Even though they have full responsibility for the management of the company, all partners in an LLP are individually shielded from the business’s liabilities (the extent of liability security varies by state). An LLP’s partners are compensated out of the company’s earnings, which are subject to income and self-employment taxes.

Starting an LLP

A “Certificate of Limited Liability Partnership” is the name given to the paperwork required to form an LLP. It must be filed with the relevant state agency and the proper fee must be paid.

It’s worth noting that the LLP isn’t recognized in every state, and some states only allow some types of professionals to join one.

Individual partners may leave or pass away, but LLPs may continue to exist if the relationship agreement specifies this.

Compliance Tasks for LLPs
Annually send a report to the state.
In the state, appoint and retain a registered agent.
Income and self-employment taxes must be reported and paid.
Apply for a sales tax identification number (seller’s permit).
Payroll taxes must be registered (if the business will have employees).
Franchise tax must be charged.
Obtain and maintain the required business licenses and permits.
Separate the personal finances of the company and its shareholders.

General partnership

It is the most basic type of relationship, and it normally does not necessitate state agency registration paperwork. Unless the partnership’s terms say otherwise, ownership and profits are divided evenly among the partners in a general partnership. Since there is no formal distinction between the corporation and its owners, both shareholders share responsibility for the company’s debts and legal obligations.
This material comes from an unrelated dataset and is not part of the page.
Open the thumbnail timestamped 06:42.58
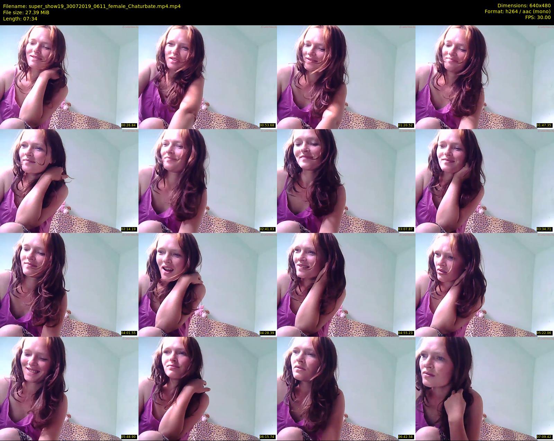Screen dimensions: 554x441 pyautogui.click(x=346, y=388)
General partnerships are easy to create and sustain, making them a good choice for entrepreneurs who want to keep their administrative and regulatory burdens to a minimum.

They are not limited in the number of partners they can have. A general partnership’s members are not considered employees of the firm. As a result, they do not earn a paycheck from the company by payroll. Taking an “owner’s draw” or “partner draw” allows partners to get paid by removing funds from their share of the profits. For their share of company earnings, general partners pay both income tax and self-employment taxes (Medicare and Social Security).

How to begin a GP

Even when there is no written arrangement or partnership agreement in effect, a partnership is formed when its owners decide to do business together. A partnership agreement that maps out the positions, obligations, and benefit allocation of the company owners is useful to ensure that all partners are on the same page.

If the partnership agreement allows it, a GP can continue to exist after one or more partners have left the company. Otherwise, the company would have to be shut down.

GPs’ Potentially Ongoing Compliance Tasks
Income and self-employment taxes must be reported and paid.
Apply for a sales tax identification number (seller’s permit).
Payroll taxes must be registered (if the business will have employees).
Obtain and maintain the required business licenses and permits.

Is Partnership the right way for your business?

One of the most important choices you’ll have to make is what business structure to use. Consider seeking advice from trusted legal and accounting experts because your decision will impact so many facets of your business—how you run it, how taxes are done, your level of personal responsibility, and more. Since every situation is different in some way, it’s a good idea to think about the advantages and disadvantages of your particular situation before moving forward.